### Entries supplied

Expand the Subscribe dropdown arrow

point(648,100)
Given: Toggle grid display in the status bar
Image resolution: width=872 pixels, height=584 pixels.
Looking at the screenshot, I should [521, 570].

######

◆ Exercise ◆
Can you rewrite every line of the records above as a JSON list of strings, with one string per line and blank lines left out?

◆ Worked solution ◆
[
  "Expand the Subscribe dropdown arrow",
  "point(648,100)",
  "Given: Toggle grid display in the status bar",
  "Image resolution: width=872 pixels, height=584 pixels.",
  "Looking at the screenshot, I should [521, 570]."
]